# [TASK DIRECTIONS]
Reproduce the section of the listing that begins at the line containing "Instruction: Click the 検索 field in 会社 card" and finishes at the line containing "Task: Click the Jan 28 quoted post date". Include both end lines and nothing beyond them.

# [DATA FOR THIS TASK]
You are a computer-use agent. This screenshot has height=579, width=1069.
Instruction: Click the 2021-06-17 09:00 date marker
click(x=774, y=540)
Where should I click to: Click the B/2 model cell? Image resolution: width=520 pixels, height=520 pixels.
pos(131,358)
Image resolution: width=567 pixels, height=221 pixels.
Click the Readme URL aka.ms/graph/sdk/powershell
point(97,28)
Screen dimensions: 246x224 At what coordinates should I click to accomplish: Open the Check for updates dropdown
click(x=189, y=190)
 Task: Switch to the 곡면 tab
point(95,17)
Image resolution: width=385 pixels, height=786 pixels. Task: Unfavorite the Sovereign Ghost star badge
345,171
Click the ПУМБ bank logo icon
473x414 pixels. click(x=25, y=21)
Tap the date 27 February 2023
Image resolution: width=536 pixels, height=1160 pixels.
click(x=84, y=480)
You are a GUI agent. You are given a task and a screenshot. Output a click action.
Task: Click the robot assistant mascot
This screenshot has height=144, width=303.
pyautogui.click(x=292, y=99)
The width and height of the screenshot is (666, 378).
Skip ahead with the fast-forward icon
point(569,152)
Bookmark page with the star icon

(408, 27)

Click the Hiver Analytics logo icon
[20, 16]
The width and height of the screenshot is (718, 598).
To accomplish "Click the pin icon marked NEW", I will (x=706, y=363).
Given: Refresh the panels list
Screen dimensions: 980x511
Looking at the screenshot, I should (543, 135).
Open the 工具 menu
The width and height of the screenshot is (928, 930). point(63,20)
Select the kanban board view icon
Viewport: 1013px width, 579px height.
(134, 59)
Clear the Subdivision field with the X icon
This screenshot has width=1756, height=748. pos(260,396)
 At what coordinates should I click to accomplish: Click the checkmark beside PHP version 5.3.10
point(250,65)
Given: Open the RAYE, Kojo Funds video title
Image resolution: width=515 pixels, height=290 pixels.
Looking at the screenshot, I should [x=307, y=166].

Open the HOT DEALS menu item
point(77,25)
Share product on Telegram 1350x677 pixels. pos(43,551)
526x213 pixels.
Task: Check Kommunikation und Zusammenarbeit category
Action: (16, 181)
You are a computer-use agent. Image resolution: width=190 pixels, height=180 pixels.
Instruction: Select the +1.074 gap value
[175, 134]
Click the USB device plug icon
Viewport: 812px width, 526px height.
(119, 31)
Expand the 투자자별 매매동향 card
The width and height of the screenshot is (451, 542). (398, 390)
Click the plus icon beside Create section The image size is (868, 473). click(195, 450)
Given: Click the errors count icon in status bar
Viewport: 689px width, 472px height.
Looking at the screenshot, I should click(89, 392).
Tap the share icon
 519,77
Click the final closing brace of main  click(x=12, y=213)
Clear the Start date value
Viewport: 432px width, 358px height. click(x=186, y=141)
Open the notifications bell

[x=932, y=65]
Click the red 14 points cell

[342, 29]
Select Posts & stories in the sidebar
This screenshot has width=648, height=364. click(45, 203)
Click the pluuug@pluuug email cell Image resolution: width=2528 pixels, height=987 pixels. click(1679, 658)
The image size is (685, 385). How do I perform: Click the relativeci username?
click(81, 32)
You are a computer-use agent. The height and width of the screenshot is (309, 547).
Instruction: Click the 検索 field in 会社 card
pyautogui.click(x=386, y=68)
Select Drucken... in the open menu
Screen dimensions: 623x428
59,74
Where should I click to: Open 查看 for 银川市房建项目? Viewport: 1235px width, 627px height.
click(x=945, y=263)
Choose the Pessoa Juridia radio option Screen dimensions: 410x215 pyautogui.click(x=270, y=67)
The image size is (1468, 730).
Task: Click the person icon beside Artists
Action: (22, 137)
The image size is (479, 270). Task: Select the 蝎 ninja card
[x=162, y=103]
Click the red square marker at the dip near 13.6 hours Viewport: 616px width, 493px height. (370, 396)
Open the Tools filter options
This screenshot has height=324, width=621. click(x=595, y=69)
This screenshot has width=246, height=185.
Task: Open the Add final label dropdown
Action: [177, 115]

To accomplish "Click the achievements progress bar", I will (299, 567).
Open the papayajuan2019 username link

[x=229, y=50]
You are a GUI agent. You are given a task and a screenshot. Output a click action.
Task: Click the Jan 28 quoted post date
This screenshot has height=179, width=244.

# [RESPONSE TO THE EXERCISE]
Instruction: Click the 検索 field in 会社 card
pyautogui.click(x=386, y=68)
Select Drucken... in the open menu
Screen dimensions: 623x428
59,74
Where should I click to: Open 查看 for 银川市房建项目? Viewport: 1235px width, 627px height.
click(x=945, y=263)
Choose the Pessoa Juridia radio option Screen dimensions: 410x215 pyautogui.click(x=270, y=67)
The image size is (1468, 730).
Task: Click the person icon beside Artists
Action: (22, 137)
The image size is (479, 270). Task: Select the 蝎 ninja card
[x=162, y=103]
Click the red square marker at the dip near 13.6 hours Viewport: 616px width, 493px height. (370, 396)
Open the Tools filter options
This screenshot has height=324, width=621. click(x=595, y=69)
This screenshot has width=246, height=185.
Task: Open the Add final label dropdown
Action: [177, 115]

To accomplish "Click the achievements progress bar", I will (299, 567).
Open the papayajuan2019 username link

[x=229, y=50]
You are a GUI agent. You are given a task and a screenshot. Output a click action.
Task: Click the Jan 28 quoted post date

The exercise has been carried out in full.